When using the left arrow key to set renderer threads to the maximum number from single threaded mode, renderer threads is set to 19 (max threads - 1) rather than maximum threads (20).

Thanks for the report, fixed. Good to know it's running far better in Heartland. That was one of my targets, and some scenes really tested the performance. I won't generate a new build for solely this change just to keep things simpler in the case that there are crash reports to deal with soon.

I'm half-tempted to make the contexts a number entry field to reduce the window recreation spam, but then there's no exact way to know the max thread count, and also number entry fields don't work if you're going controller-only which is something I've been trying to improve the experience for recently.

Share this post


Link to post

There's now macOS builds (both x64 and ARM) courtesy of printz. There's no major differences between them and the builds I made yesterday. The only fix present is for the off-by-one that skillsaw pointed out, and that's extremely minor.

Share this post


Link to post

This definitely is a great upcoming feature on Eternity. Thanks to Altazimuth for even starting this and Gooberman for his pioneering work in multithreading Doom.

Share this post


Link to post

There is such an FPS progression I have noticed on Heartland: 1 thread - 98 FPS, 2 threads - 110 FPS, 4 threads - 117FPS and more threads it has the lower performance it gets further, good job!

Especially that I prefer capped framerates in software modes.

Share this post


Link to post

Thanks for all the kind words. I've uploaded a new build that fixes a crash if you changed the number of contexts after a swirling flat had been rendered (it'd crash as soon as another swirling flat was drawn).

Share this post


Link to post

That's cool and being such a nice addition to the renderer. I'm wondering if the thing could have been of a much great help for rendering maps with 3D models if these were ever implemented.

Share this post


Link to post

I don't believe that's ever a plan, and performance is not the limitation.

Share this post


Link to post

3D models are hard to fit in Doom but sometimes there is nothing that can replace them, like beatiful trees, way too unconvenient to model in a map editor. The tree sprites don't really possess that depth effect, and if such actor enlarged, it may create nice forest effects. Yeah, I definitely want too much, sorry.

Share this post


Link to post

Well, from what i see with other's comments, this is actually real!

Almost thinked for a moment it was another hoax just like the other one that ended up in Post-Hell.

Gonna give it a try once i can.

Share this post


Link to post

Wow, the multithread renderer is a big thing.

Thanks for the hard work Altazimuth.

 

I have a whopping bump from 50fps to 80fps when i increase the threads from 1 to 4.

4 seems the sweetspot for my notebook.

More threads then 4 are possible, but then the cooling system is only louder and the fps raise only a little bit.

Share this post


Link to post

Glad to hear of the perf improvement!
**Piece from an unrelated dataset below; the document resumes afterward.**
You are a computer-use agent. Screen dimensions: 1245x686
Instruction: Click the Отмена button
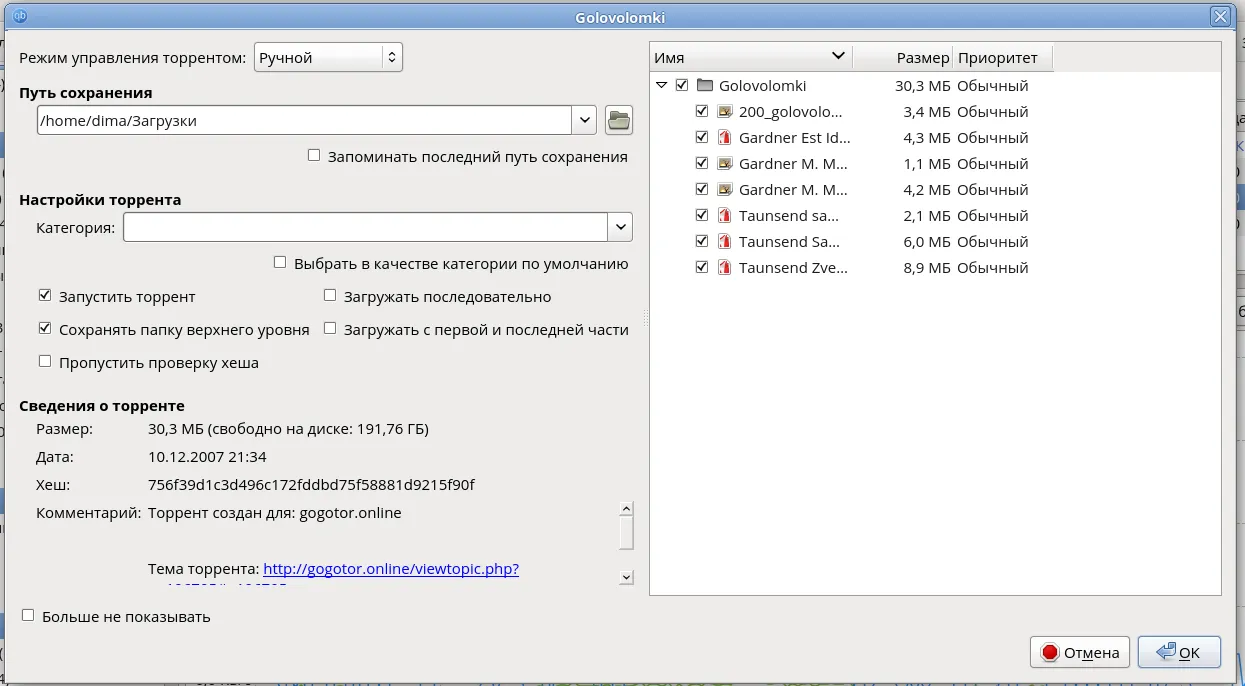pyautogui.click(x=1080, y=653)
Sadly as long as the synchronisation time increase per thread is so large it'll end up outweighing the gradually-decreasing gains from increasing the number of render threads. If there's any way that people think I might be able to improve this then I'd owe you a debt of gratitude if you informed me of it.

In other news I uploaded another build, though this only really folds in fixes from master. Most of the rendering changes were to tidy things up and make more things const.

Share this post


Link to post

I have tested now on my good old I7 3770K desktop.

 

The frames in my test scene go from 1 thread with 88fps to 127fps with 3 threads. 4 threads give nearly the same fps as 3 threads.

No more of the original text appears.